And there you have it! Those are your levels of problem solving. As you go through each step, the more expensive the problem is. -- BUT WAIT. I picked something up along the way and this is where I typically thrive. Somewhere between problem solving step 8 and 10. 

The secret step

My recommendation at this point is to try tests that are seemingly unrelated to anything to do with the problem at all.Pull a random cable, test with a random system off/on, try it at a specific time of the day, try it specifically after restarting or replugging something in. Now, not completely random but within some sort of scope. These test are the ones that when someone is having a problem when you suggest they say "that shouldn't fix the problem, that shouldn't be related" and they are absolutely correct.But here's the thing -- at this stage they have already tried everything that SHOULD fix the problem. Now it's time for the hail mary's, the long shots, the clutching at straws.
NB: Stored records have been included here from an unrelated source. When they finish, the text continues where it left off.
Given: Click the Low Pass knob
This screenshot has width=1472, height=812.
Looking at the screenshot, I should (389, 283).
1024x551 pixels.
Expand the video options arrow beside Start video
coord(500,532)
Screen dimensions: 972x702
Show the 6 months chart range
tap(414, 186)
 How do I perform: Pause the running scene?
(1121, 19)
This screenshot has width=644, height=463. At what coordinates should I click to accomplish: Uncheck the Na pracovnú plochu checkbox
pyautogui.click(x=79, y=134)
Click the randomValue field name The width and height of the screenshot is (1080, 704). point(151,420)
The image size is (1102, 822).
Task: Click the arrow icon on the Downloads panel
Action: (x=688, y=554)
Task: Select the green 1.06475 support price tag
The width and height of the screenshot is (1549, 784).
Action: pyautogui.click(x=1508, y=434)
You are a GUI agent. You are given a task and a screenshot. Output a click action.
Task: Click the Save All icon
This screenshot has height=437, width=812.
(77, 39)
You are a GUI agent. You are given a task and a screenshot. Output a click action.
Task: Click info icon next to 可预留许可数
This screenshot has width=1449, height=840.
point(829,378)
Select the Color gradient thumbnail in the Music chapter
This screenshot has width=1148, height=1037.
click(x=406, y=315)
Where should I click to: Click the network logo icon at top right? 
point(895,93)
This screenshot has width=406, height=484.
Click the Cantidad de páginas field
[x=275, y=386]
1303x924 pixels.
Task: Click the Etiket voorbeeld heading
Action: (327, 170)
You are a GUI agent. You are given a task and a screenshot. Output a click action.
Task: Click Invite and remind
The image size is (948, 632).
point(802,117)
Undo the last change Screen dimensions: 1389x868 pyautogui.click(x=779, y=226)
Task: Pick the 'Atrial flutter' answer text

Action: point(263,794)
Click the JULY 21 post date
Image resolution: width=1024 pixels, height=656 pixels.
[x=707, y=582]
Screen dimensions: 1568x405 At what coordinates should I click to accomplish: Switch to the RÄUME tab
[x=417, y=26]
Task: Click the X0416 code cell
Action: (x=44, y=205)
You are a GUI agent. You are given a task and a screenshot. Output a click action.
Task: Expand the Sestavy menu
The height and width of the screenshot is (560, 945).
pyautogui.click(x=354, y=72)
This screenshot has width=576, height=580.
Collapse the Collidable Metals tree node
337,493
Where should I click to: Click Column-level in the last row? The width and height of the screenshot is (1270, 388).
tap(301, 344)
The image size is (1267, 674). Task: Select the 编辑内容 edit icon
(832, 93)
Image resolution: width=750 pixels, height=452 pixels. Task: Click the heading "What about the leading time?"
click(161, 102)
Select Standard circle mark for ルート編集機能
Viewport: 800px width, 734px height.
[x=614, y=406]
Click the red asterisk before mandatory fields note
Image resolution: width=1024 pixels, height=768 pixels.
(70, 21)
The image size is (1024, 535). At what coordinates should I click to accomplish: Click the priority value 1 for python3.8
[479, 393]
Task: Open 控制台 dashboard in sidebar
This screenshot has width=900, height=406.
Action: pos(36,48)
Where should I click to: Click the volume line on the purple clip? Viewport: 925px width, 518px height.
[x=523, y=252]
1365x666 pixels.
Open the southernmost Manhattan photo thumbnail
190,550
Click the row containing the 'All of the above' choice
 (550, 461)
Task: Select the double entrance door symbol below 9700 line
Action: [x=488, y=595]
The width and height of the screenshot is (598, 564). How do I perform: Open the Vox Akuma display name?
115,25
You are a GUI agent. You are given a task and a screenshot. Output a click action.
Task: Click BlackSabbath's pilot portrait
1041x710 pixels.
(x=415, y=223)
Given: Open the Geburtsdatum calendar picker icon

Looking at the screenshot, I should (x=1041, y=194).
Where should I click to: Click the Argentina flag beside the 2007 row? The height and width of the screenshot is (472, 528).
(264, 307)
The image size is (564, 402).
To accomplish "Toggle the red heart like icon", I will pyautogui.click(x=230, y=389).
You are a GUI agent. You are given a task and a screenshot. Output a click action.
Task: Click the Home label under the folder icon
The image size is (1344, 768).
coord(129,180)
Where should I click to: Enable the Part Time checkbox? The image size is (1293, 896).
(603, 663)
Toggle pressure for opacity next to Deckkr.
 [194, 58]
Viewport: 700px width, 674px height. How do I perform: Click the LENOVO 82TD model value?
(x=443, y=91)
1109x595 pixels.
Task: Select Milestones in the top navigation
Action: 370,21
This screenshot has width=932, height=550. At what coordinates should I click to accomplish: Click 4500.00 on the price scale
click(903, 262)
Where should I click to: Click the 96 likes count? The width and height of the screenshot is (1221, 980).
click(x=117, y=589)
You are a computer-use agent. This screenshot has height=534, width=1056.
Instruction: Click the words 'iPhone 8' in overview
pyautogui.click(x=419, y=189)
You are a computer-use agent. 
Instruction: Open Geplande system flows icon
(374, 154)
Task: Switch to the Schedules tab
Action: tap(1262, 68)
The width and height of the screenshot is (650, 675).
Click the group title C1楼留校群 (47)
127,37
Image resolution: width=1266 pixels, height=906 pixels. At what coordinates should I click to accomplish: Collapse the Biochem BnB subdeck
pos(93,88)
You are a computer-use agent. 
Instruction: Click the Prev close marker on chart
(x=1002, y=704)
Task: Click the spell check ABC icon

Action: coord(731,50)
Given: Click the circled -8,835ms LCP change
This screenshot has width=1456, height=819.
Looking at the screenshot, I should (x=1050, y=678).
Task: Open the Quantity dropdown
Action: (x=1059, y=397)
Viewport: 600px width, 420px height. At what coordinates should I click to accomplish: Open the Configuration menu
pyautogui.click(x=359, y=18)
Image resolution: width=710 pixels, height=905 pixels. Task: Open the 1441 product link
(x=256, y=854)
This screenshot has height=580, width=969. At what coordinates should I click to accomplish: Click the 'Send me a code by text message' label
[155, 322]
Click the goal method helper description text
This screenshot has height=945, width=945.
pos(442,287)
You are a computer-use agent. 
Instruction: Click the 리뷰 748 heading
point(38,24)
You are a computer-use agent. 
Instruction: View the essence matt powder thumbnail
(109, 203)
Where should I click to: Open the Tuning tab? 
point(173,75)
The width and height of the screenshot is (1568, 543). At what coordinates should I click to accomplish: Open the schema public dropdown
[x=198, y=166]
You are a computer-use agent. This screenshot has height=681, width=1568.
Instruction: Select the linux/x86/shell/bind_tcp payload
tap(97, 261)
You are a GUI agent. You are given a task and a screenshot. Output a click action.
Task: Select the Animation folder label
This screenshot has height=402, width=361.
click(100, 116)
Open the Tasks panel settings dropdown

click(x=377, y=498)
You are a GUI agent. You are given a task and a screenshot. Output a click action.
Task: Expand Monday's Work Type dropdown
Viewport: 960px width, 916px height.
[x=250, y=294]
This method works wonders for many reasons. 1. You really are trying to try "anything" at this point.

2. Most of the time we may think we have problem solving step number 1 covered, but we really don't.

3. Triggering correlations.

This is important.

Triggering correlations

In a later post I will cover correlation vs causation, but for now understand that sometimes all you want to do is throw in new inputs to the system or problem you are solving in order to get clues or re identify problems or give new ways to approach earlier problem solving steps. There you have it. Problem solve like a ninja. Approach that extremely experienced and smart person what their problem and as they describe all the things they've tried, throw in a random thing they haven't tried. And when they say, well that shouldn't fix it, you ask them, well if you've exhausted everything that should  have worked, this is the time to try things that shouldn't. Either they will think of more tests they haven't considered so as to avoid doing your preposterous idea OR they try it and get a new clue to their problem. Heck, at worst they confirm that they do know SOMETHING about the system.

Go out and problem solve ! As always, thanks for reading and good luck with all of your side hustles.

If you prefer to listen to learn we got you covered with the Engineering IRL show!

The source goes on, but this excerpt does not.